Completion expected: spring 2020

Evaluation of Road Studs

A literature review into the life of stick down road studs v traditional milled cat’s eyes to understand the differing life expectancy. The study has been prompted by concerns raised over the lifetime in which they perform, particularly in light of winter maintenance operations such as snow ploughing.

Completion expected: spring 2020

Completed research projects







Student research competition 2019

Can you help Scotland's road authorities combat the climate emergency?

Scotland is in great place to tackle the challenges of the global climate change emergency but no matter how good we are in reducing carbon and waste we must adapt to the changes in climate that are already locked in. The Scottish Road Research Board want to hear from you if you have an idea for how the roads in Scotland can adapt.
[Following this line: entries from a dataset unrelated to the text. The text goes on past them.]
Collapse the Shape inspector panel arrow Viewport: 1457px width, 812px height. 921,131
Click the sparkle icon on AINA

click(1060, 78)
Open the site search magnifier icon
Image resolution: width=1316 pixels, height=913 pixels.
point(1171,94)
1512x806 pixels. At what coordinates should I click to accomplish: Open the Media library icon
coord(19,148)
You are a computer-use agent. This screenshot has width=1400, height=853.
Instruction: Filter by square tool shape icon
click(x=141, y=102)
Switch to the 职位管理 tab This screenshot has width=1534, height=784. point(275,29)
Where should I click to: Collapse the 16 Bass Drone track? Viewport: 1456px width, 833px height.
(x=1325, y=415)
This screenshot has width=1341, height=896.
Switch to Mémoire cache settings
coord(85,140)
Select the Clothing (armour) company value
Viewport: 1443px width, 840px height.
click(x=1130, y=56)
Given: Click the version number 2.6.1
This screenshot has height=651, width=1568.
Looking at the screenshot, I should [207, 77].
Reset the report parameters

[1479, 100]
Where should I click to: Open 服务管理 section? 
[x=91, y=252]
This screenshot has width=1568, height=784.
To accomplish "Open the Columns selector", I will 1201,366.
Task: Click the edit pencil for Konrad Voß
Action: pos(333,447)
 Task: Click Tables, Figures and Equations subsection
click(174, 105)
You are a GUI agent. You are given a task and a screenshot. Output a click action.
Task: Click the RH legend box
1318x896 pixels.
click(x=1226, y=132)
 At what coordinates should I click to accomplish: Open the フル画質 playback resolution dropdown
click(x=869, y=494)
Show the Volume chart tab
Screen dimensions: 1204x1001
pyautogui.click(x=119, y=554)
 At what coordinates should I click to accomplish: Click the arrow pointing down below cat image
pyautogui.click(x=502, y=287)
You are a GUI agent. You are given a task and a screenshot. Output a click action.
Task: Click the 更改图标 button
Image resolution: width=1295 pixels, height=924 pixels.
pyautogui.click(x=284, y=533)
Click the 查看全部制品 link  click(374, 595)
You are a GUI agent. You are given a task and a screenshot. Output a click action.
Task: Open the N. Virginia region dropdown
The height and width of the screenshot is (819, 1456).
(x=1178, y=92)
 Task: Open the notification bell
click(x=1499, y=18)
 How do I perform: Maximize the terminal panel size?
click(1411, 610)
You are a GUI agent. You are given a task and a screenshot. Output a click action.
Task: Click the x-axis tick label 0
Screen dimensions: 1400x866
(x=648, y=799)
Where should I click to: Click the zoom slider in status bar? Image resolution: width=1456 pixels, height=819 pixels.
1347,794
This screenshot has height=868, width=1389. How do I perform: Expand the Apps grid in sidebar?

We are looking for innovative projects related to roads that will provide real benefits for safety, construction, operation and maintenance.

This opportunity can offer undergraduate students:

  • direct access to the maintenance operations of both local and national roads
  • the chance to work with experts to establish how your research might be applied across Scotland
  • the possibility for a summer secondment in 2020.


A total of £10,000 is available - but this may be separated into separate lots. The money will mainly be for equipment and materials.

Who can apply

Undergraduate students or groups of students from across Scotland who believe they have an innovative research idea that falls within the context of our research themes.

How you can apply

You should prepare and submit a description of your proposed research project, explaining the methodology, objectives, timescale, risks, deliverables, and the funds you require. Please keep your response to no longer than 2 sides of A4. Projects must be roads related, fall within the context of research themes defined on the SRRB website, and realise real benefits in terms of either safety, operation, or functionality of either trunk or local roads.

The closing date for entries is Thursday 31 October 2019. Applications and queries regarding the competition should be directed to Drew.Hill@transport.gov.scot.

What happens next

A separate panel of the SRRB will meet to assess applications on the criteria of methodology, objectives, timescale, risks, deliverables, and the funds required. This will particularly focus on needs and priority in relation to combatting the Climate Change emergency. The panel findings will be announced in November 2019.

Who we are

The Scottish Road Research Board (SRRB) is a collaborative research partnership including Society of Chief Officers for Transportation in Scotland (SCOTS), the Scottish Road Works Commissioner (SRWC), and Transport Scotland. We commission research and analysis to deliver direct improvements in safety, construction, operation, and maintenance of the Scottish road network. We also coordinate research within the roads community in Scotland, and have links to other world research organisations.

We are governed by a Board of senior roads professionals, who meet quarterly to consider new bids for research funding, and to prioritise, co-ordinate, commission, and manage research through our framework of contractors and consultants.

Further opportunities

We may recommend highly regarded projects for presentation at national events. Successful applicants may be provided the opportunity to undertake a Paid Summer Placement with either Transport Scotland, Scottish Local Road Authorities, or other relevant organisations depending on their research.

Any such placement will be for an 8 week period, likely commencing in July 2020. Any dates will be confirmed on selection of the students, to try to accommodate other responsibilities they may have.

The placement will include a number of site visits which will provide students with an invaluable insight into the planning, construction, and maintenance of local and national roads projects.

Later during 2020, all applicants will have the opportunity to present their research to the SRRB, and to have their work published on the Transport Scotland website. Winners will be given the opportunity to visit the Forth Road Bridge, for an engineering master class with and a trip to the top tower.